▶ [Collected data]:

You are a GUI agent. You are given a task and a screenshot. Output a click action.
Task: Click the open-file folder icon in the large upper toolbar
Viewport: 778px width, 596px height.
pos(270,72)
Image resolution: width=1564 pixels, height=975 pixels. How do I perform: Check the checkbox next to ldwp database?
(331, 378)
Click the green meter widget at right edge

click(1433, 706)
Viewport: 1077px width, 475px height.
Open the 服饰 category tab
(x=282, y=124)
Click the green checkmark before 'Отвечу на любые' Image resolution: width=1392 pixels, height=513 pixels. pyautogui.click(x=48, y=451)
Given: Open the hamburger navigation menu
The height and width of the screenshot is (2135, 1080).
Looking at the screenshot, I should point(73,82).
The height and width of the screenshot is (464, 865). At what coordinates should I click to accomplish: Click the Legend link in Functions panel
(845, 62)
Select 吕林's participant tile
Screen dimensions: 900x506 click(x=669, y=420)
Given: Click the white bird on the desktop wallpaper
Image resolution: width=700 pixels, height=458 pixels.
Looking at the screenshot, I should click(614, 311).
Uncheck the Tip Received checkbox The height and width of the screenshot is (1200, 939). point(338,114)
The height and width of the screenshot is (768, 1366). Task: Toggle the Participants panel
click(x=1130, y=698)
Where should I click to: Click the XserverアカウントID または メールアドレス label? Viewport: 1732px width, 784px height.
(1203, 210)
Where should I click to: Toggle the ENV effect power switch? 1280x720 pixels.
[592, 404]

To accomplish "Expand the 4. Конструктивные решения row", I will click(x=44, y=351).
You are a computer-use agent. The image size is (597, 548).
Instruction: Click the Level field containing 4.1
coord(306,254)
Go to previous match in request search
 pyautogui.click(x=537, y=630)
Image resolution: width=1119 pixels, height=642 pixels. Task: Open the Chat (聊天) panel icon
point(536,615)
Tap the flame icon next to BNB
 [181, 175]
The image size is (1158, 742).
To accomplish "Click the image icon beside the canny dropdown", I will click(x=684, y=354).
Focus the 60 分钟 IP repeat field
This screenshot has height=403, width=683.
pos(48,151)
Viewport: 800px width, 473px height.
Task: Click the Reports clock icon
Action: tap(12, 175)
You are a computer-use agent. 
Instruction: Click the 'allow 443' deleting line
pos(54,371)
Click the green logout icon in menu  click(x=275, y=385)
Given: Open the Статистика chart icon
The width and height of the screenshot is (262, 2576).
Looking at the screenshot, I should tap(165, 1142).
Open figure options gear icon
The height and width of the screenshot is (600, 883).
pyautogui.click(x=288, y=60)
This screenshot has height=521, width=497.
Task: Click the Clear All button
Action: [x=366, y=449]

▶ [What is required]: Once you find the line containing "Uncheck the Tip", copy it and every line after it through the end of the records, exactly as they stand.

▶ [Expected answer]:
Uncheck the Tip Received checkbox The height and width of the screenshot is (1200, 939). point(338,114)
The height and width of the screenshot is (768, 1366). Task: Toggle the Participants panel
click(x=1130, y=698)
Where should I click to: Click the XserverアカウントID または メールアドレス label? Viewport: 1732px width, 784px height.
(1203, 210)
Where should I click to: Toggle the ENV effect power switch? 1280x720 pixels.
[592, 404]

To accomplish "Expand the 4. Конструктивные решения row", I will click(x=44, y=351).
You are a computer-use agent. The image size is (597, 548).
Instruction: Click the Level field containing 4.1
coord(306,254)
Go to previous match in request search
 pyautogui.click(x=537, y=630)
Image resolution: width=1119 pixels, height=642 pixels. Task: Open the Chat (聊天) panel icon
point(536,615)
Tap the flame icon next to BNB
 [181, 175]
The image size is (1158, 742).
To accomplish "Click the image icon beside the canny dropdown", I will click(x=684, y=354).
Focus the 60 分钟 IP repeat field
This screenshot has height=403, width=683.
pos(48,151)
Viewport: 800px width, 473px height.
Task: Click the Reports clock icon
Action: tap(12, 175)
You are a computer-use agent. 
Instruction: Click the 'allow 443' deleting line
pos(54,371)
Click the green logout icon in menu  click(x=275, y=385)
Given: Open the Статистика chart icon
The width and height of the screenshot is (262, 2576).
Looking at the screenshot, I should tap(165, 1142).
Open figure options gear icon
The height and width of the screenshot is (600, 883).
pyautogui.click(x=288, y=60)
This screenshot has height=521, width=497.
Task: Click the Clear All button
Action: [x=366, y=449]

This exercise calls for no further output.